• _Your objective_
Go through the listing below from the line containing "[button] (867, 821)" to its last line, retyping each line exactly and nothing else.

• _Records supplied_
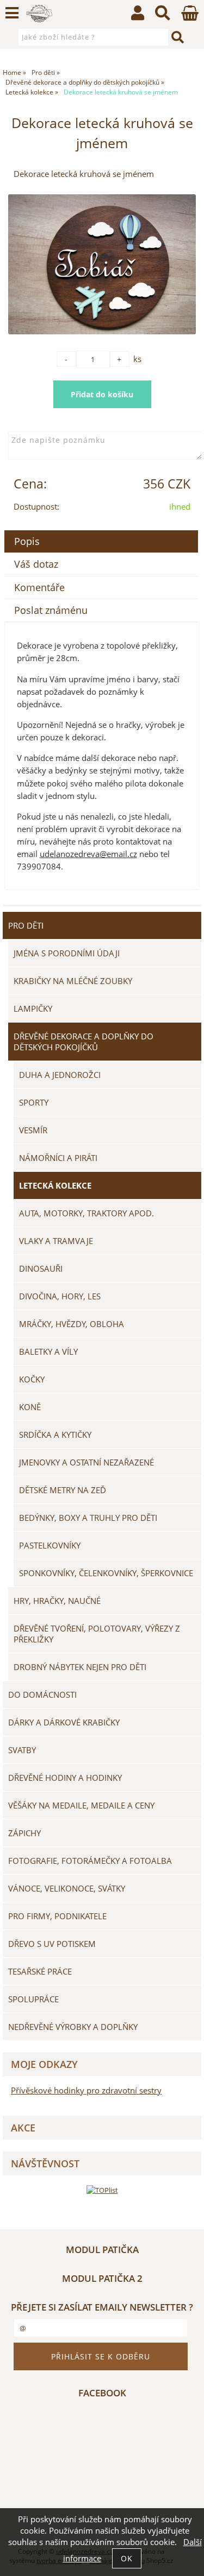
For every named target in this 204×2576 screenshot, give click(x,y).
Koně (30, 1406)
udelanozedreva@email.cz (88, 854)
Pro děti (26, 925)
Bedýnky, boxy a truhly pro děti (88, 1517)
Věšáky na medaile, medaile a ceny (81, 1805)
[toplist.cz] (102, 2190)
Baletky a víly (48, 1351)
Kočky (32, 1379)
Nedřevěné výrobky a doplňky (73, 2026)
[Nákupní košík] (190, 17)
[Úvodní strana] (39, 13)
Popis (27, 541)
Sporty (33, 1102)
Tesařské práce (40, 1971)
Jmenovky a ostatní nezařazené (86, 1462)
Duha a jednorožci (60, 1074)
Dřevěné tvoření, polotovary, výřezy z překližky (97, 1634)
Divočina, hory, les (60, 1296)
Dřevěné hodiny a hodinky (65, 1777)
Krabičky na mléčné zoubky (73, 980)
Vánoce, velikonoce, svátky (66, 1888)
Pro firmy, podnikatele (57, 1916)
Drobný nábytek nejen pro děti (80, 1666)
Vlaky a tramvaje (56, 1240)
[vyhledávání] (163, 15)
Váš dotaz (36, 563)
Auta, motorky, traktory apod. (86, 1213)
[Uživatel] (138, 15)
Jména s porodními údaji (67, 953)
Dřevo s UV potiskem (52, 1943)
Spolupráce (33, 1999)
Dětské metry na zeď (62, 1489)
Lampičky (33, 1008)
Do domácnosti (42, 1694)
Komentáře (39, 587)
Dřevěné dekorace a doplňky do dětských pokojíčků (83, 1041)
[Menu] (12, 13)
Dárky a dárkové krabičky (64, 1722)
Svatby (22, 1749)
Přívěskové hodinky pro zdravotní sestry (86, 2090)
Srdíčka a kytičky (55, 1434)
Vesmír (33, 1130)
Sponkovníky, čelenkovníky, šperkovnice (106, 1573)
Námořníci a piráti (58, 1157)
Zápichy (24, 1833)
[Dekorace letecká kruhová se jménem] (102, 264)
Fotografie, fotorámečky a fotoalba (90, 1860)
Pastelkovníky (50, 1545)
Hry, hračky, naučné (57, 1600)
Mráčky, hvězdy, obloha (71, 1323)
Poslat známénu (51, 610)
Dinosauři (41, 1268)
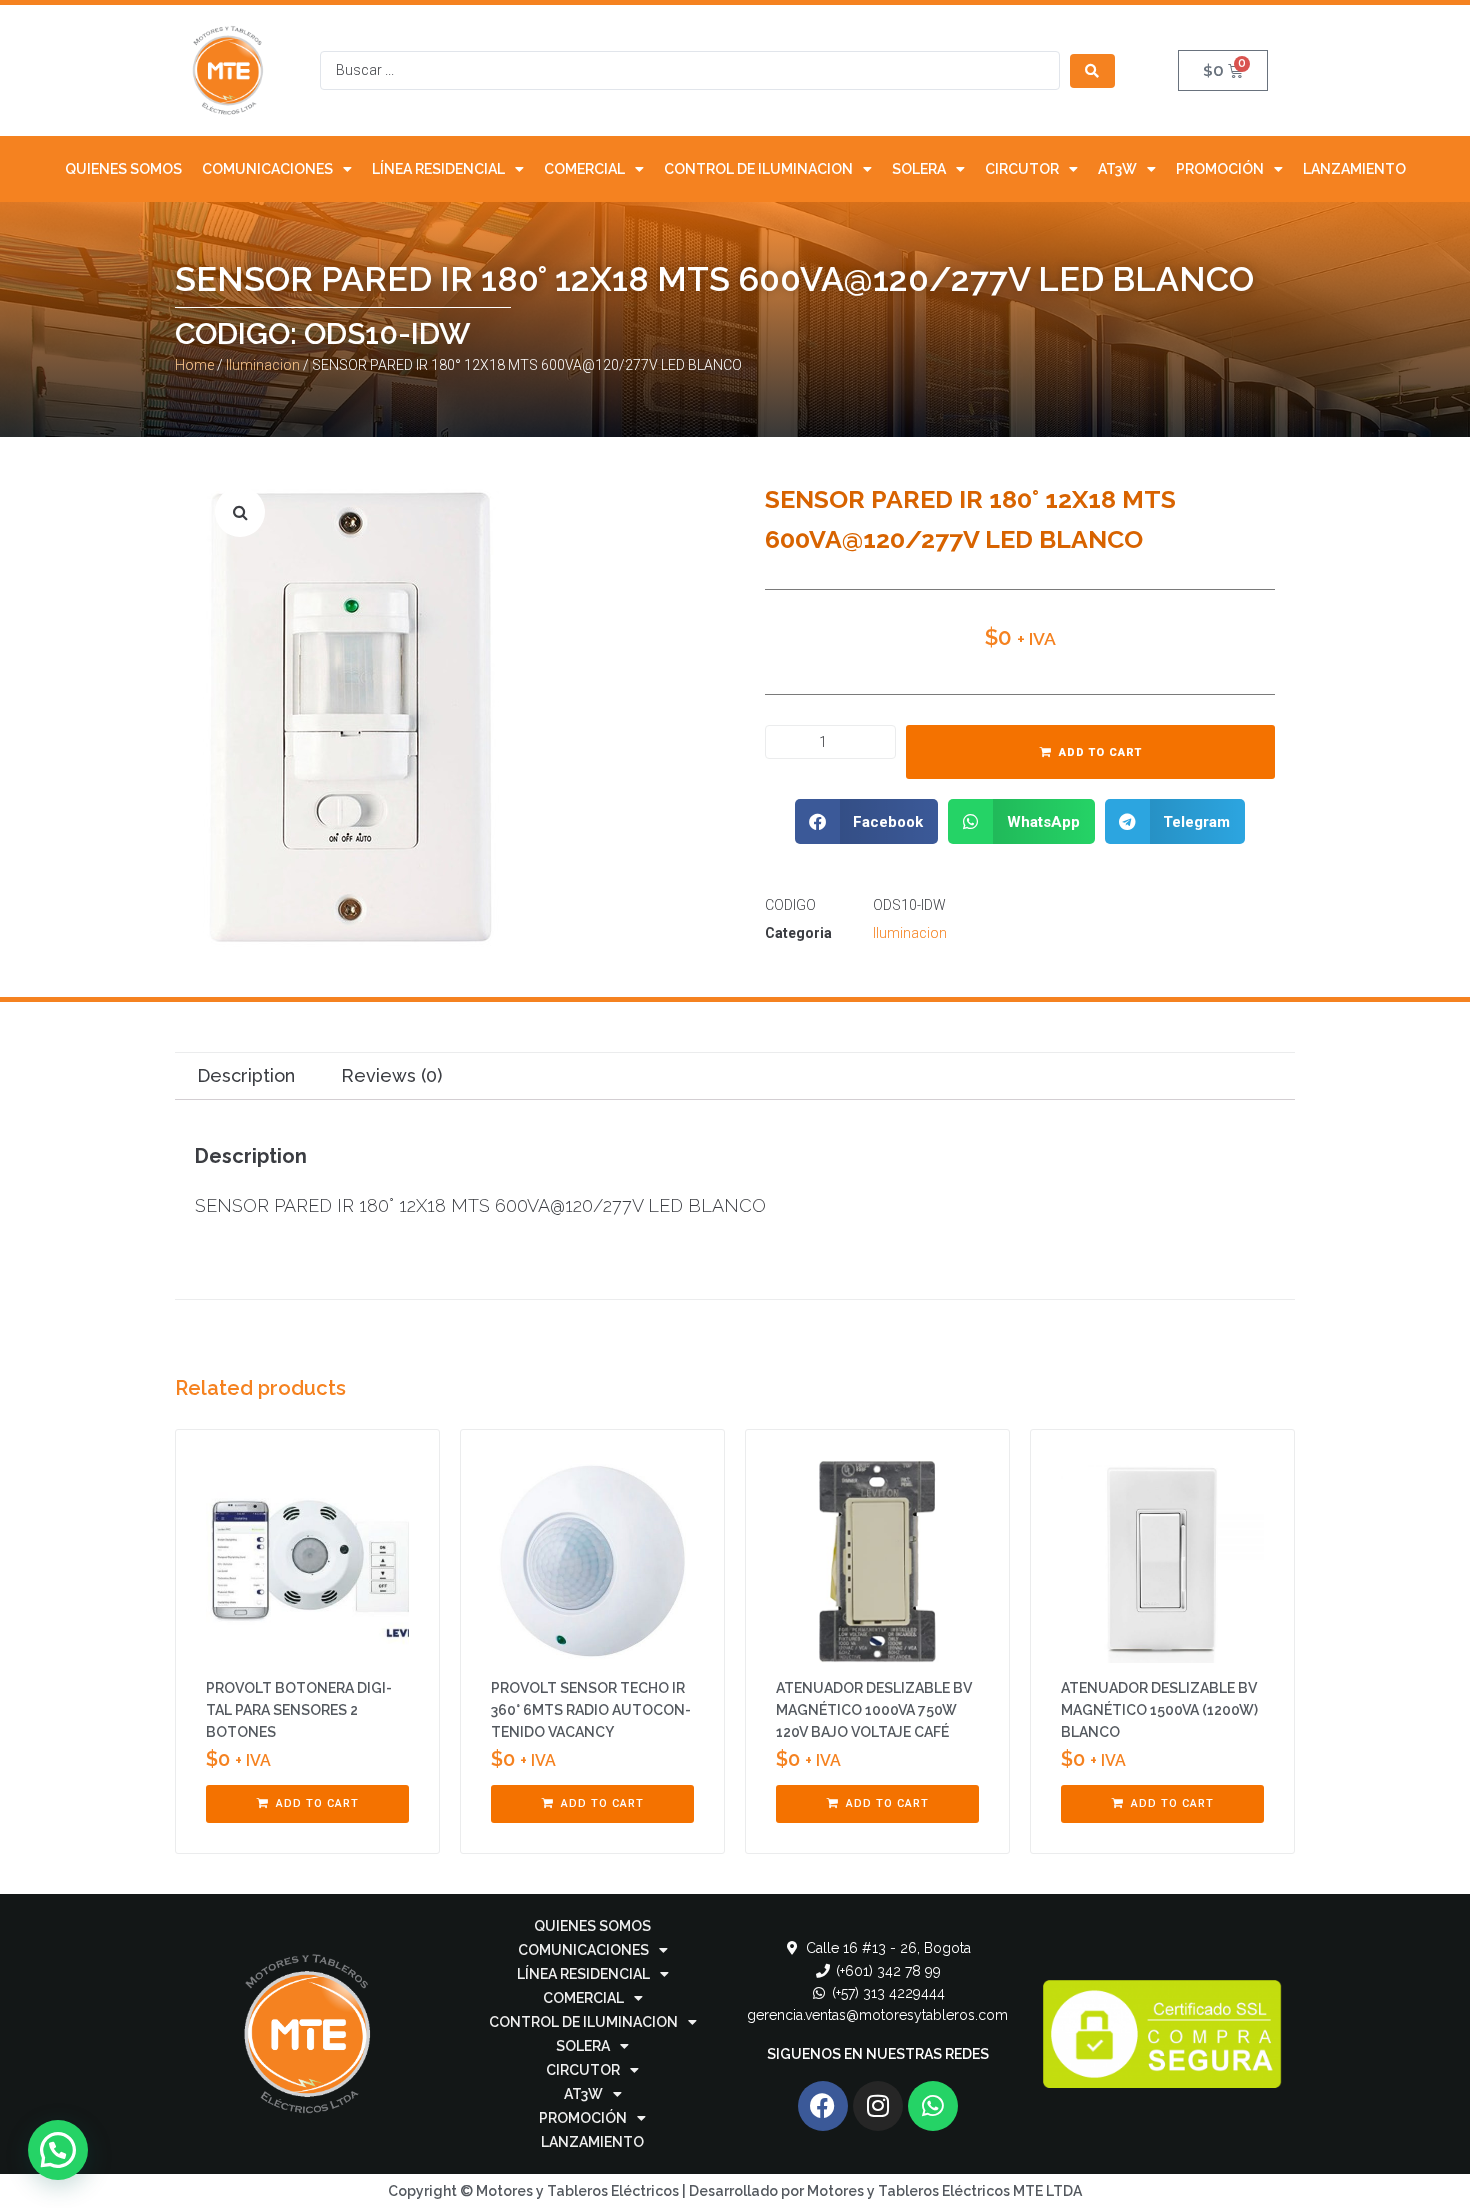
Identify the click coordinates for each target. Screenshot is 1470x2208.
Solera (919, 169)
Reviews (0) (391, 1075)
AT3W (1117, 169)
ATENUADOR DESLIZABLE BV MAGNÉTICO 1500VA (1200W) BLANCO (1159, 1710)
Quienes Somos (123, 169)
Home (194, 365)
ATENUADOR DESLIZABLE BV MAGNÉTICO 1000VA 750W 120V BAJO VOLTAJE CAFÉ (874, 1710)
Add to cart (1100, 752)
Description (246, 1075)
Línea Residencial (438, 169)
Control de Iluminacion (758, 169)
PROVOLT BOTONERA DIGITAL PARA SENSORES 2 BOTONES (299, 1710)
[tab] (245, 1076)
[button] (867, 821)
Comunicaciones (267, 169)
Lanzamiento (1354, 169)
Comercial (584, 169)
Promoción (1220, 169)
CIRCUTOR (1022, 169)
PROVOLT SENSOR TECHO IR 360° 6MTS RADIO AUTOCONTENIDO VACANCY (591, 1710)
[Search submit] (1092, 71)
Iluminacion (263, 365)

• _Response to the task_
[button] (867, 821)
Comunicaciones (267, 169)
Lanzamiento (1354, 169)
Comercial (584, 169)
Promoción (1220, 169)
CIRCUTOR (1022, 169)
PROVOLT SENSOR TECHO IR 360° 6MTS RADIO AUTOCONTENIDO VACANCY (591, 1710)
[Search submit] (1092, 71)
Iluminacion (263, 365)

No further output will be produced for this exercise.